In its most recent Restaurant Performance Index, the National Restaurant Association lamented “soft same-store sales and customer traffic readings” in December, which kept the Current Situation Index (tracking same-store sales, traffic, labor and capital expenditures) in contraction mode for the third month in a row:


  • 42% of operators said their same-store sales declined year-over-year.

  • 47% of operators said their customer traffic declined year-over-year.

This sort of data has been coming out for a while. It got to the point where TDn2K titled its most recent Restaurant Industry Snapshot: “Flat Sales, Welcome Change for Restaurant Industry in January.”



And more specifically:





While same-store sales growth was flat (zero percent) in January, it represented a welcome break from the ten consecutive months of negative sales growth experienced by the industry through the end of last year.



These flat sales were a function of slightly higher per-person average spending and fewer people going to restaurants: same store traffic was down 2.5% monthly and 4.1% on a rolling three-month basis. As the report put it: “Although still negative, this was the best month for the industry since last May.”


On a two-year basis, same-store sales were down 0.8% from January of 2015.


There were some winners in January, with growing same-store sales: Upscale casual, family dining, and quick service. Casual dining “was able to achieve flat results in January,” hallelujah, thus breaking a streak of 13 months in a row of falling same-store sales.

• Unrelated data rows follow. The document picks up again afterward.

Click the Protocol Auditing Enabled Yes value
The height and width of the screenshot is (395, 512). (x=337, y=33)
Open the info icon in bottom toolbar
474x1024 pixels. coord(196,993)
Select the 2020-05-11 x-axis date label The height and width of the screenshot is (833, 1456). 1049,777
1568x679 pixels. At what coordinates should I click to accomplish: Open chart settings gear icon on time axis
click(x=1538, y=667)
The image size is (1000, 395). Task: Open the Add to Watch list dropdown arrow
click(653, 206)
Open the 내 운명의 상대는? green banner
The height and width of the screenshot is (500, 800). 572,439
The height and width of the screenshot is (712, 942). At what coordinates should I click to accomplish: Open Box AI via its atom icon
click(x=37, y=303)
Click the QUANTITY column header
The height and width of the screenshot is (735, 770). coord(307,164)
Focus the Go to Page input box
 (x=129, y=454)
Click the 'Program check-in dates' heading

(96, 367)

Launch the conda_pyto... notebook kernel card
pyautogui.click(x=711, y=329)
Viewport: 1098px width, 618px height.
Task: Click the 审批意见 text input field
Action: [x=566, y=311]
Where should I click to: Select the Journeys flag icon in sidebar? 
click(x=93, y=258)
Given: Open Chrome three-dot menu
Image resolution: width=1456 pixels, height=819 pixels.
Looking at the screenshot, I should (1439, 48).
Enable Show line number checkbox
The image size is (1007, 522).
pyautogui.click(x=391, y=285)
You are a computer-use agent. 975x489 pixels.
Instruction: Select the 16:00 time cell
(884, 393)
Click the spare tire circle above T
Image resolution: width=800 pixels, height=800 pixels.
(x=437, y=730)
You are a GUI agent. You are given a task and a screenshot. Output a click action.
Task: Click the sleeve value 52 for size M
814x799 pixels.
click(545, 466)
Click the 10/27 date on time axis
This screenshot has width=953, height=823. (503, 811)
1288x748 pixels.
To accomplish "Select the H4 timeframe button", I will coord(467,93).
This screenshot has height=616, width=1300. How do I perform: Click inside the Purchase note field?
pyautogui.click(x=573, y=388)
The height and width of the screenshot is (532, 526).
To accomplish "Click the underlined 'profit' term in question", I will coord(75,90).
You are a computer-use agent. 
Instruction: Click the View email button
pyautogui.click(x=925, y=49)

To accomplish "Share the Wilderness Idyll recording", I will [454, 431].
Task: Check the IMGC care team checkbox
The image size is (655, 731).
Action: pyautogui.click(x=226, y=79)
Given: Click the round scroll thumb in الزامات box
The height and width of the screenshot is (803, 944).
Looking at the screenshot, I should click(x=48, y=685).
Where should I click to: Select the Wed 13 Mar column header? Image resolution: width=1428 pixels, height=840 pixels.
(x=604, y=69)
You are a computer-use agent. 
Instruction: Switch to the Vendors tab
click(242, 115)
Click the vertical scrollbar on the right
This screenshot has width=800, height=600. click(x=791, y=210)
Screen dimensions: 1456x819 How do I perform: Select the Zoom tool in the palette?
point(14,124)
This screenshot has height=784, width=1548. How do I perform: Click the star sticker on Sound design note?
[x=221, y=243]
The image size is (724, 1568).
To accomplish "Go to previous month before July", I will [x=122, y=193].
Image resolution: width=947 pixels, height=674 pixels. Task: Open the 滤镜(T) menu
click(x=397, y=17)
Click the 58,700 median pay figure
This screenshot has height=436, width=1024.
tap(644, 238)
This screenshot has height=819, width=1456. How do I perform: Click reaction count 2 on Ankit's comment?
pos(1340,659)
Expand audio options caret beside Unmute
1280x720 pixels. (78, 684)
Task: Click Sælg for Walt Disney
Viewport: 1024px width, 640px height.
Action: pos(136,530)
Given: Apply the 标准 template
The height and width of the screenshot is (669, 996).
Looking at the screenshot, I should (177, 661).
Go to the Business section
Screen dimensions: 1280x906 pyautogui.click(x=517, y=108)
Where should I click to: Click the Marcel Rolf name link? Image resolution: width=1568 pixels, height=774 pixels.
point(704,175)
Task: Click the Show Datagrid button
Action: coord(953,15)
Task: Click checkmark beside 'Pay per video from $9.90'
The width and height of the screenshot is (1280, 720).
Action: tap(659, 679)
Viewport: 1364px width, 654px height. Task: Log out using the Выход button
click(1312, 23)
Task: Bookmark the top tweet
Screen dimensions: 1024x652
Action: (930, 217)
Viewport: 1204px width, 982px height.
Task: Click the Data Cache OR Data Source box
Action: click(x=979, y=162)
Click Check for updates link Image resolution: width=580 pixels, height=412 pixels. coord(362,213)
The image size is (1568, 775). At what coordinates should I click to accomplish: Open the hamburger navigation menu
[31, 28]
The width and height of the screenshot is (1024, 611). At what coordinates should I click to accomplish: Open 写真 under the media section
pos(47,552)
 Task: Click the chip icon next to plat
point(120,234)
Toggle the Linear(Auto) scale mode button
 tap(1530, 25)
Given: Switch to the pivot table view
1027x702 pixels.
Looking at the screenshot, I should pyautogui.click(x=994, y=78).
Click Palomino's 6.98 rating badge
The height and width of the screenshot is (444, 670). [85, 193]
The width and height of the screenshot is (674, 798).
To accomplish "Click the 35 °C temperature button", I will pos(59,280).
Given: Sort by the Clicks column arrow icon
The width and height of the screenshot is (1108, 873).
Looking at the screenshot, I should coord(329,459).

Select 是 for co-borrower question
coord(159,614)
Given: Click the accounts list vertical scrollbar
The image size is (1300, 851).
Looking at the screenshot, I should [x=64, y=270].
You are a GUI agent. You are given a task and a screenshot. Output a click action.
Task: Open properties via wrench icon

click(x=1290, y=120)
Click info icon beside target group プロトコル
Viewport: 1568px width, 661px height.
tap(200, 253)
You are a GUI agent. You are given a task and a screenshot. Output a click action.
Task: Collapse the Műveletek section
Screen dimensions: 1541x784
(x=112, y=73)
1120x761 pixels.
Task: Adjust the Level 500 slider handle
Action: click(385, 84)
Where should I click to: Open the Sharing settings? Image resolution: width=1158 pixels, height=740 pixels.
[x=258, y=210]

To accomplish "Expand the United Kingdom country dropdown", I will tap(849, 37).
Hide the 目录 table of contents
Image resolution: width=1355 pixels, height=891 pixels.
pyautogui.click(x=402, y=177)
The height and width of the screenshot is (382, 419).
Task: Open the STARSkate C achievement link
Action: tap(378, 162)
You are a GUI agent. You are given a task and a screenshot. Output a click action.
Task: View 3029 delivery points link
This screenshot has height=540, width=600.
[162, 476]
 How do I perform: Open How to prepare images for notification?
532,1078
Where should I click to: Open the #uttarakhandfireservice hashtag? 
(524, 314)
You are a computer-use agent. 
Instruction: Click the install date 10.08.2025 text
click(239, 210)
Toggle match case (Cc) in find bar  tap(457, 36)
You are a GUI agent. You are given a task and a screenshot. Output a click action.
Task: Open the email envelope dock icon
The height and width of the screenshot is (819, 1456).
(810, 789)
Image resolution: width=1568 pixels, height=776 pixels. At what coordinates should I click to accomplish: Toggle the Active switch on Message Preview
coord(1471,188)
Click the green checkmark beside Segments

And there were some losers with same-store sales declines, according to the TDn2K report: fine dining and fast casual.


You get the idea: It’s been so tough out there for restaurants that any sort of flat spot or even a smaller down-tick in the averages is welcome news for the industry. And it looks like it’s becoming a structural feature of the US economy, though not nearly as bad as the downward spiral of brick-and-mortar retail.


This of course contradicts the theory or hopes that millennials – who are said to prefer splurging money on “experiences,” such as eating out, rather than on products, such as clothes – would pull the restaurant business out of its funk.


That said, you wouldn’t necessary know this by walking around San Francisco. Yelp lists nearly 8,000 eating establishments in the City, many of them recent creations, including 500 cafés and 3,000 delis. A lot of the places are packed. Some can be impossible to get into on a Friday or Saturday night without a reservation days or weeks in advance. Others are nearly impossible to get into no matter when or what.


But then other restaurants are nearly empty. There has been a slew of recent restaurant closures, amid talk of a big shakeout, including something called the “Mid-Market Massacre” in an area around Market St., where restaurant after restaurant closes, done in by exorbitant rents, not enough traffic, too much competition, a finicky public that might have lost interest, and insufficient sales. So yes, it’s tough out there, even in San Francisco, in what must be one of the toughest businesses on earth.